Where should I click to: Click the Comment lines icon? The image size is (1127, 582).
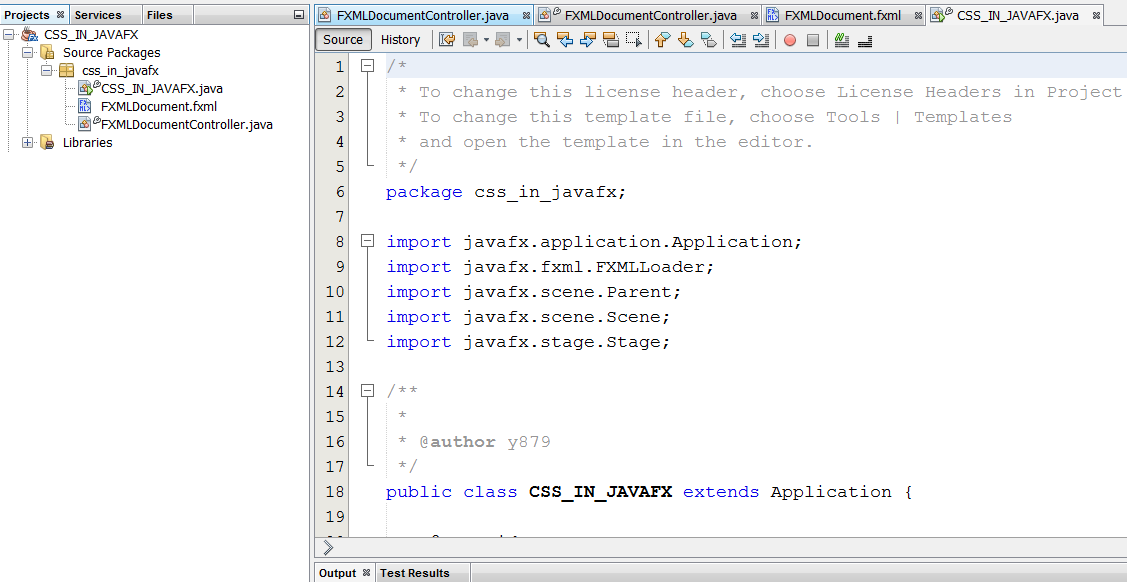pos(842,39)
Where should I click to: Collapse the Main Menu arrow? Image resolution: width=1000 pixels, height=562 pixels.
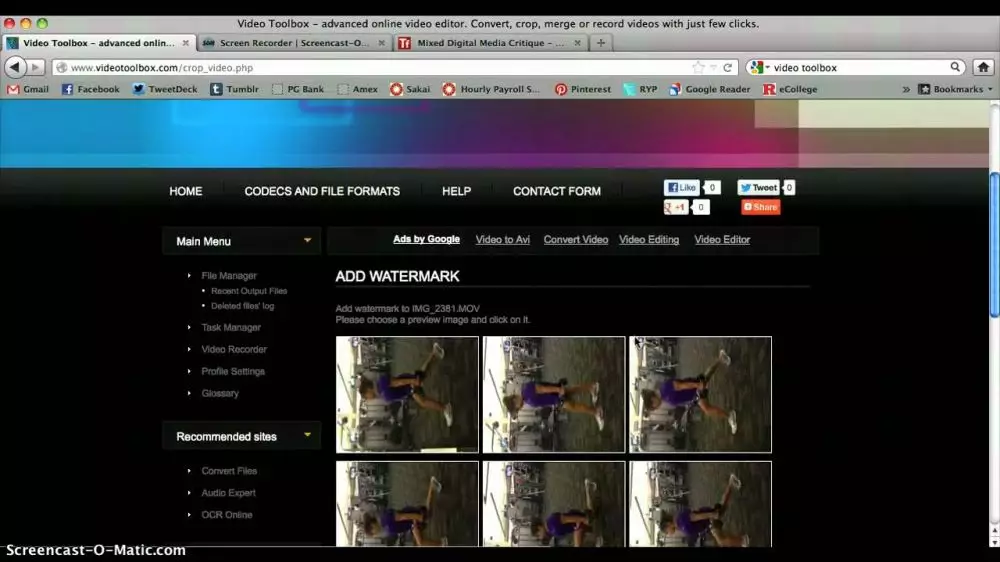pos(307,240)
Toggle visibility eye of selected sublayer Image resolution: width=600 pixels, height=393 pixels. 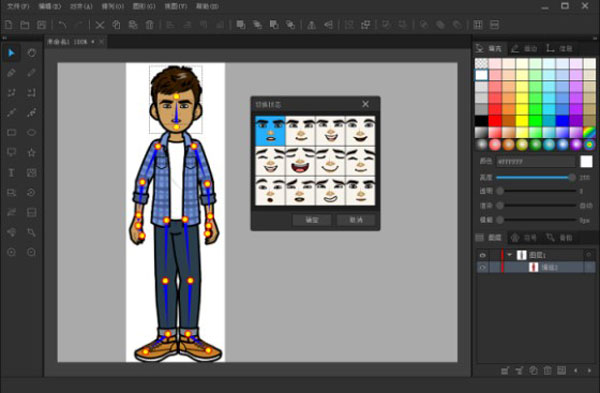coord(483,267)
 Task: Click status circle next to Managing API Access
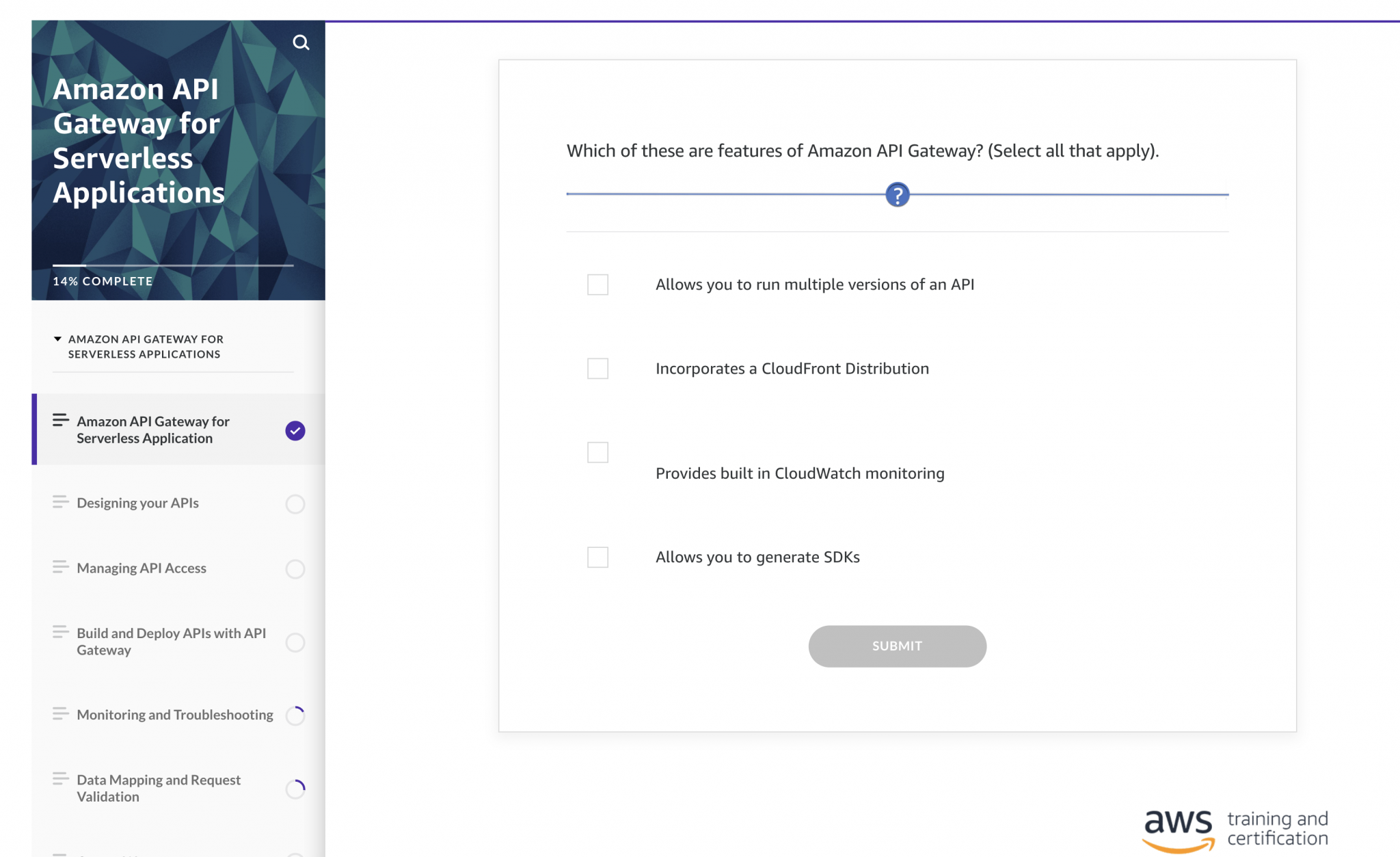tap(295, 569)
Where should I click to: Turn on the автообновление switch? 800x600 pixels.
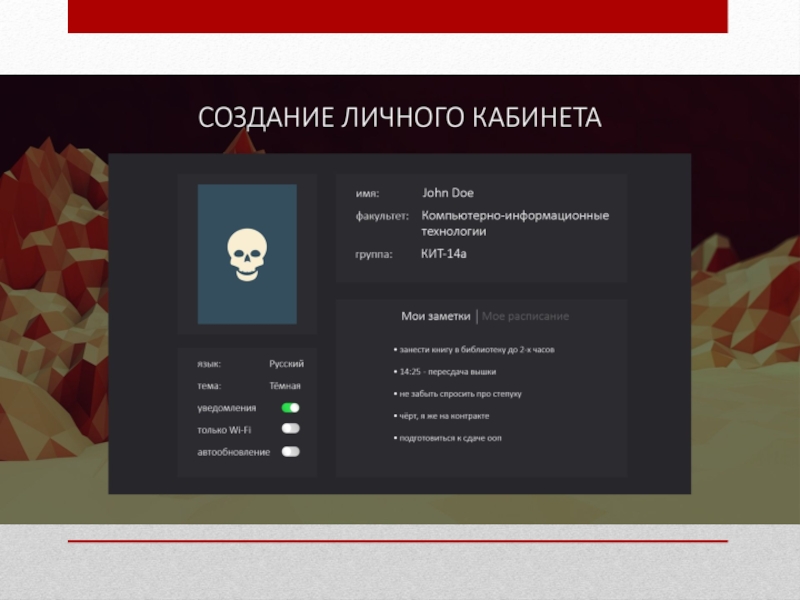(290, 452)
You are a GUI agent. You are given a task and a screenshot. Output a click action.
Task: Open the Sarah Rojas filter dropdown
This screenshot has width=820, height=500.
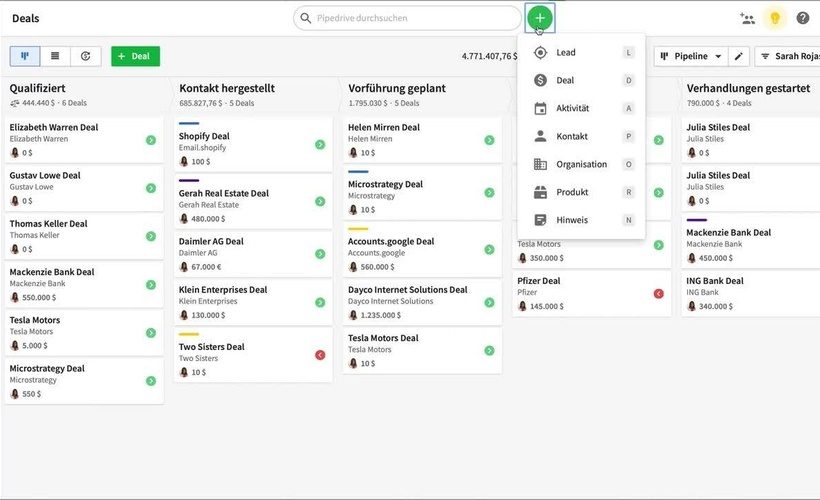click(788, 57)
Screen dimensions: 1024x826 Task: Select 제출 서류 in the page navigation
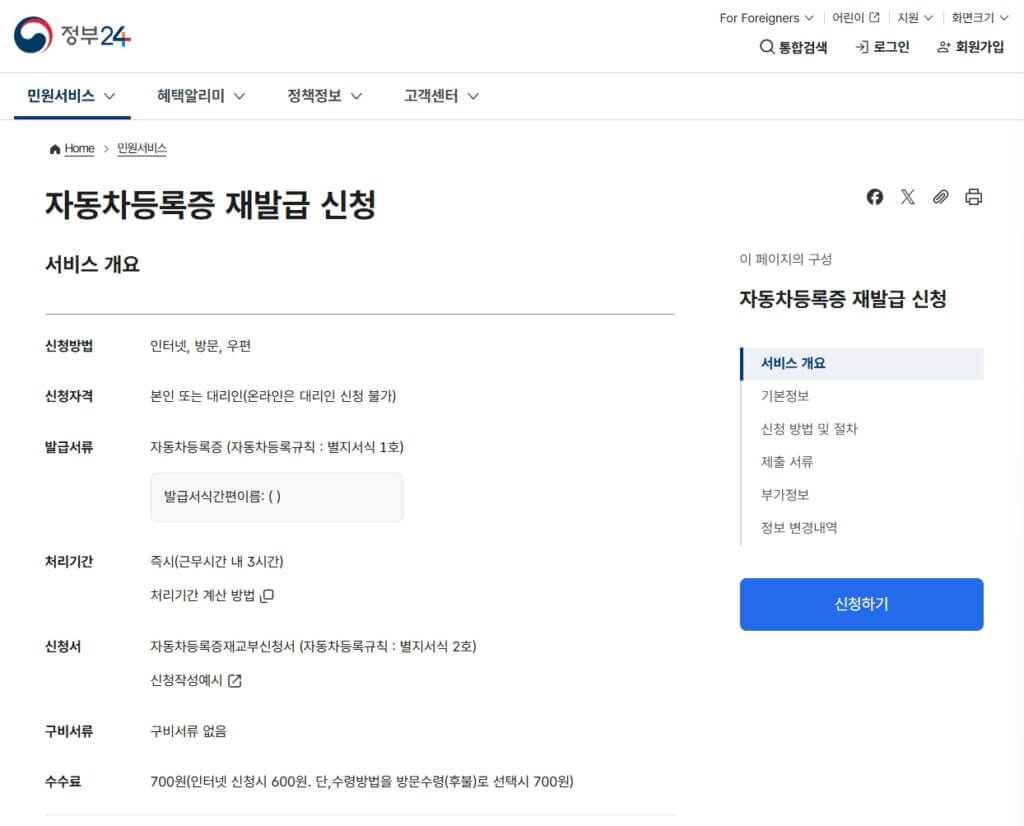click(787, 464)
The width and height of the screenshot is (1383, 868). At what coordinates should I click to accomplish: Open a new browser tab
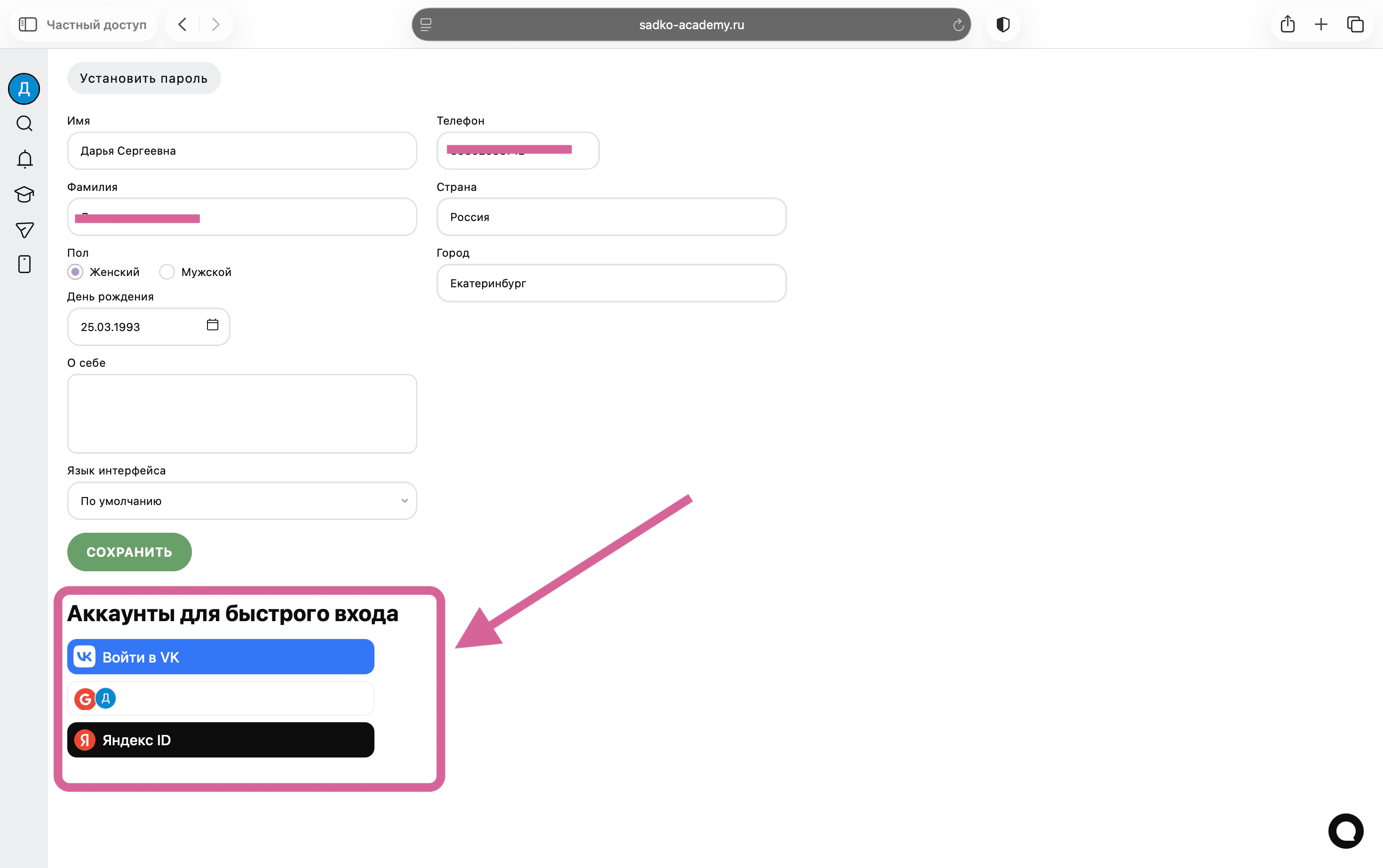click(x=1321, y=24)
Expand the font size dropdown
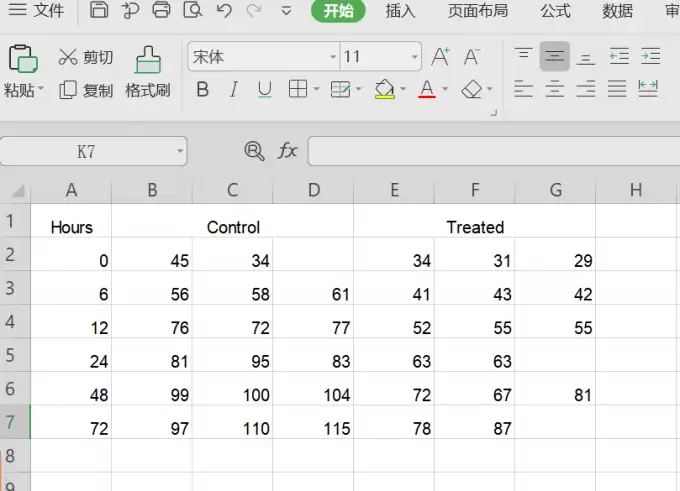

******************************

### Work request
Each line in the listing above that includes the word "dropdown" needs to be copied out.

### Result for this task
Task: Open the Sarah Rojas filter dropdown
Expand the font size dropdown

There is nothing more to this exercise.